Written problem
Reproduce the entries beginning at the line that has "Select the cyan channel 2 ground marker" and stopping after the one that has "(x=1106, y=26)", substituting "magenta" for "cyan" and leaving everything else unchanged.

The records
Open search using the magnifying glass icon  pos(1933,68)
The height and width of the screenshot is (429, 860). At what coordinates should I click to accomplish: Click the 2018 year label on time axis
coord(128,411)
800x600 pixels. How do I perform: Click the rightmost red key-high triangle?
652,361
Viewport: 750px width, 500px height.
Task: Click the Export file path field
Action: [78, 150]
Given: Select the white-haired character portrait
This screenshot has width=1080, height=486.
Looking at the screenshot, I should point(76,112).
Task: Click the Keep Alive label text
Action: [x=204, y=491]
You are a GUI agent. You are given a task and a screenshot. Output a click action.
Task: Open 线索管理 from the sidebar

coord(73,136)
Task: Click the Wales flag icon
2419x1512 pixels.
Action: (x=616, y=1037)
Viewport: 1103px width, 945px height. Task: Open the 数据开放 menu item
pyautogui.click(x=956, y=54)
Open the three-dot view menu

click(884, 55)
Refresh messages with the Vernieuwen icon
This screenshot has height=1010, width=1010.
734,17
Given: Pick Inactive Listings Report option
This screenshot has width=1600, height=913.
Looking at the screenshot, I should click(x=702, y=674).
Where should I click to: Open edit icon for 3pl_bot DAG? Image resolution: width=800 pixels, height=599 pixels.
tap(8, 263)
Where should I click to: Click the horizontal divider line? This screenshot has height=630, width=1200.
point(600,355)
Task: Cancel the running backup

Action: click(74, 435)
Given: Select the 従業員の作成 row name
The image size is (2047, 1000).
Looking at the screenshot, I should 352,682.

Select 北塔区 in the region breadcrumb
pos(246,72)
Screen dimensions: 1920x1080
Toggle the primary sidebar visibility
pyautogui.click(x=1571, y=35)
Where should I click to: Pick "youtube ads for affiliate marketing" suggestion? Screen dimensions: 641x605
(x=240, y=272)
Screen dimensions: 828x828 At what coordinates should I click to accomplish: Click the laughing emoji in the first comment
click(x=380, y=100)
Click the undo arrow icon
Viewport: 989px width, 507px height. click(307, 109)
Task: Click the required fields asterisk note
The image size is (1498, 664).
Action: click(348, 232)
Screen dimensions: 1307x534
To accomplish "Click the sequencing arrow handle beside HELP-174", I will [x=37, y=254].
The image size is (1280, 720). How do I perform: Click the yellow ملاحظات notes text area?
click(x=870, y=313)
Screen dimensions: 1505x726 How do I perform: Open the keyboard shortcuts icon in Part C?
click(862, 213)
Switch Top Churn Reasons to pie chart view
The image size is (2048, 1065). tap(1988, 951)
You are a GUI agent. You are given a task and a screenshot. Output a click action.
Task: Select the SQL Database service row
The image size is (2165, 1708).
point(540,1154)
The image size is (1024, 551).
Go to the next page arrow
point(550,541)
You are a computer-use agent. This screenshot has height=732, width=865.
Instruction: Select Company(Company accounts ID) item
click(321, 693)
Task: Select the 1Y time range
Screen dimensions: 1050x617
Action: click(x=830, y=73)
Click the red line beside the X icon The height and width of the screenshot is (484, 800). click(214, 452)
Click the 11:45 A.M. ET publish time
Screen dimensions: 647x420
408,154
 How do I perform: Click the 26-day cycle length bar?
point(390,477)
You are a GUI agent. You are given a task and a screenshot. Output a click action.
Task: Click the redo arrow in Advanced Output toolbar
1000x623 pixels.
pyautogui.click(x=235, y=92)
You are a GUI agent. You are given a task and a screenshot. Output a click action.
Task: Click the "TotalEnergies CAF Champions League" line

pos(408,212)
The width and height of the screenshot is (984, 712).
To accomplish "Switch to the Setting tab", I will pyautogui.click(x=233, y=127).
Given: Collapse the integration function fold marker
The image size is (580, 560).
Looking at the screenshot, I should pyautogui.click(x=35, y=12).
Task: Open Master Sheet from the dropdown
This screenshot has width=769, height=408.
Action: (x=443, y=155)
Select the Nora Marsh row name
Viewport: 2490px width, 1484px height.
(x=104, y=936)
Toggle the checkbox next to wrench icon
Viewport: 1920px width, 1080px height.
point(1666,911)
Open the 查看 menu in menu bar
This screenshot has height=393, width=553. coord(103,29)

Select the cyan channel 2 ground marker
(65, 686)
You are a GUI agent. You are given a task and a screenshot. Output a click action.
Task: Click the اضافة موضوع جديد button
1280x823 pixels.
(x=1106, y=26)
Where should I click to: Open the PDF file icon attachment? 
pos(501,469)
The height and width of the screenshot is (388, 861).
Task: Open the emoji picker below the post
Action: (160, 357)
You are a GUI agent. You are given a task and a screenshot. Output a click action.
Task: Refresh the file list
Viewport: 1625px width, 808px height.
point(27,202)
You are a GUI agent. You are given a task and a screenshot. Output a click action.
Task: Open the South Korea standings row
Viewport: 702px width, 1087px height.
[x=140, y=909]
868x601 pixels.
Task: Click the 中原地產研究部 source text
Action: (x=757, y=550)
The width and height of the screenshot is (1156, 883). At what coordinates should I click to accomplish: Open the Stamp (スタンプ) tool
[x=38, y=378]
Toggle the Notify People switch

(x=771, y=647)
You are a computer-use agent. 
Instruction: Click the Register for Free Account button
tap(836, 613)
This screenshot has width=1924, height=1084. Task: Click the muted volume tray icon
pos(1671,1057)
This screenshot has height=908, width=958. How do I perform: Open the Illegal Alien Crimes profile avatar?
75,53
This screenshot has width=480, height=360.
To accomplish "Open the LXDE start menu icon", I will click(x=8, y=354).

The response
Select the magenta channel 2 ground marker
(65, 686)
You are a GUI agent. You are given a task and a screenshot. Output a click action.
Task: Click the اضافة موضوع جديد button
1280x823 pixels.
(x=1106, y=26)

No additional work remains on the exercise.